-------- Textauszug --------
Geschäfte sind unterschiedlich betroffen

Im Optikergeschäft von Sebastian Scharnbeck ist es angenehm kühl. Wenn die Tür zur Brandenburger Straße geschlossen ist, hört man vom Baulärm nur wenig. Die Baustelle kann der Optiker deshalb vergleichsweise gelassen hinnehmen. „Den Ständer mit den Sonnenbrillen mussten wir hereinholen“, sagt er. Sonst habe sich kaum etwas geändert. Über die Sanierung der Straße sei schon lange gesprochen worden, doch passiert sei eben nichts. Eine gute Zeit für so eine Baustelle gebe es wahrscheinlich nicht, meint er, und das Pflaster sei in schlechtem Zustand.

Optiker Sebastian Scharnbeck kann die Baustelle vergleichsweise leicht nehmen. 
Optiker Sebastian Scharnbeck kann die Baustelle vergleichsweise leicht nehmen. 

© Ottmar Winter

Je nach Sortiment sind die Geschäfte unterschiedlich betroffen. Je mehr ein Laden auf Laufkundschaft angewiesen ist, desto schwerer dürfte er es haben, wenn man die Ladentür schlecht erreichen kann. In Modegeschäften, bei einem Juwelier und in einer Niederlassung von Tchibo sind am Mittag einige Kunden zu sehen. „Am schwierigsten wird es für die Gastronomen“, schätzt Scharnbeck. Ihnen entgingen jetzt die Einnahmen aus dem Sommergeschäft.
-------- Ausgewählte Datensätze --------
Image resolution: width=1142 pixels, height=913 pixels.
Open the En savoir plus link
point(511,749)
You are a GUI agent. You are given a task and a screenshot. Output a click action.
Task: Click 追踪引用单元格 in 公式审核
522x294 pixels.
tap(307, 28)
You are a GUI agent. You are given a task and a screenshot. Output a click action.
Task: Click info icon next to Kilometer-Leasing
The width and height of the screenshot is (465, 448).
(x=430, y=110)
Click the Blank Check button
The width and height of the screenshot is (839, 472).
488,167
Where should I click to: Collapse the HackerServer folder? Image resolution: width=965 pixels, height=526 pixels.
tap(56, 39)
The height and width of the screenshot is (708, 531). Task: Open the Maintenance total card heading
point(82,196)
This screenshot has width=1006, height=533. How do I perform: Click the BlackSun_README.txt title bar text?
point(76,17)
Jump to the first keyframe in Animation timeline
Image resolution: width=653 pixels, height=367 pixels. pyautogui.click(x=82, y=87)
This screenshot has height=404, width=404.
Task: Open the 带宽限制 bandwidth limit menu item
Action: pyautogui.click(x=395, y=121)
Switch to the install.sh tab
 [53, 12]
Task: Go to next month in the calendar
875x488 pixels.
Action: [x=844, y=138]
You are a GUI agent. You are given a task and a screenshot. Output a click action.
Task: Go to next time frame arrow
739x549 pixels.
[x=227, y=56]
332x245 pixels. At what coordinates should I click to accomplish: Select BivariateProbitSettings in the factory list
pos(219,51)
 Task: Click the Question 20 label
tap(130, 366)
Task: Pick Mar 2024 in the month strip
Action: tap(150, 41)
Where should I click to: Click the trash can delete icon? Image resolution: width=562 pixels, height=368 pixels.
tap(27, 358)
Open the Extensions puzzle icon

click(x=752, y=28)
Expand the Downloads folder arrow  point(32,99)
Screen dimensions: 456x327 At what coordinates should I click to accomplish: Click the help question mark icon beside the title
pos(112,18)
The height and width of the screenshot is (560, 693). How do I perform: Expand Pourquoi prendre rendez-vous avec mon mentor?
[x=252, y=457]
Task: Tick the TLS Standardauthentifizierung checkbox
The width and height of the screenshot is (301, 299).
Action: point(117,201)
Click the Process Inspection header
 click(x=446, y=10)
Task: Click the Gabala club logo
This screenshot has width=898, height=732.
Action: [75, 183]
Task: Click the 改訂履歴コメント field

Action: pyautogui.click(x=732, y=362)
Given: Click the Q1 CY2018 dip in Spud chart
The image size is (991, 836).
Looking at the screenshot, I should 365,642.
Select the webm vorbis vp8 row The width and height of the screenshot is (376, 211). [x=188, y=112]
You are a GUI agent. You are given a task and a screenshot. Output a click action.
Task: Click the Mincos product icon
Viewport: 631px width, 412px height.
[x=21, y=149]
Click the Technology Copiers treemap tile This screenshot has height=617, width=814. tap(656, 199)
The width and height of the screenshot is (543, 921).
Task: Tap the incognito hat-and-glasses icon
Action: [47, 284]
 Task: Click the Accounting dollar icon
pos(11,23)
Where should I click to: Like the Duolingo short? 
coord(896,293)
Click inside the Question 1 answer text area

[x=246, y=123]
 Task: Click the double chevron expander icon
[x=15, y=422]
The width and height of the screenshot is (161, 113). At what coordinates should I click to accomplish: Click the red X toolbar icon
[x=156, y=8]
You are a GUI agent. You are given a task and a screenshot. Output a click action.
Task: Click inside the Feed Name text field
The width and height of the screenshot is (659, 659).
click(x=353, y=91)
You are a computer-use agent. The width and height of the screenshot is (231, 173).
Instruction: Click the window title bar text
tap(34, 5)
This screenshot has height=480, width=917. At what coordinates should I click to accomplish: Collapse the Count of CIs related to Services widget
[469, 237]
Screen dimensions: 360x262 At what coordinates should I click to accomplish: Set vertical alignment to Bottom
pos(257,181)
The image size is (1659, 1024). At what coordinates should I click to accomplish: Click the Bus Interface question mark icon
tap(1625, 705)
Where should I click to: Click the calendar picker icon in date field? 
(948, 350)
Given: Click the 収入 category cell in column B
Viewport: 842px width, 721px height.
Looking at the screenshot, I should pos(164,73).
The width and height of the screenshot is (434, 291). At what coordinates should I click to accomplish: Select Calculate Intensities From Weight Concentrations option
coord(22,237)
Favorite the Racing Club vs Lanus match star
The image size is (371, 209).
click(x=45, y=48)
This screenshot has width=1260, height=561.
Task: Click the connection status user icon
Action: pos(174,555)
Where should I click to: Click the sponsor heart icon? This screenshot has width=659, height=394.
--------
Ihre Aufgaben:
• A. Zitieren Sie aus dem Text über die Baustelle in der Brandenburger Straße wörtlich die Passage, die mit den Worten „Je nach Sortiment“ beginnt und nach „aus dem Sommergeschäft.“ endet.
• B. Schreiben Sie den Text über die Baustelle in der Brandenburger Straße im Anschluss an seinen letzten Satz weiter.

Die Lösungen:
• A.
Je nach Sortiment sind die Geschäfte unterschiedlich betroffen. Je mehr ein Laden auf Laufkundschaft angewiesen ist, desto schwerer dürfte er es haben, wenn man die Ladentür schlecht erreichen kann. In Modegeschäften, bei einem Juwelier und in einer Niederlassung von Tchibo sind am Mittag einige Kunden zu sehen. „Am schwierigsten wird es für die Gastronomen“, schätzt Scharnbeck. Ihnen entgingen jetzt die Einnahmen aus dem Sommergeschäft.

• B.
Kritik an Umgestaltung der Straße zu Boulevard des Films

Mit dem neuen Pflaster soll die Brandenburger Straße zu einem Boulevard des Films werden. Dazu sollen 50 Granitplatten mit ebenso vielen von einer Fachjury ausgewählten in Potsdam produzierten Filmen am Boden verlegt werden. Unter anderem sollen damit „Ich war neunzehn“ von Konrad Wolf von 1967/68, „Drei Haselnüsse für Aschenbrödel“ von Václav Vorlícek von 1972/73 und „Inglourious Basterds“ von Quentin Tarantino aus dem Jahr 2009 gewürdigt werden.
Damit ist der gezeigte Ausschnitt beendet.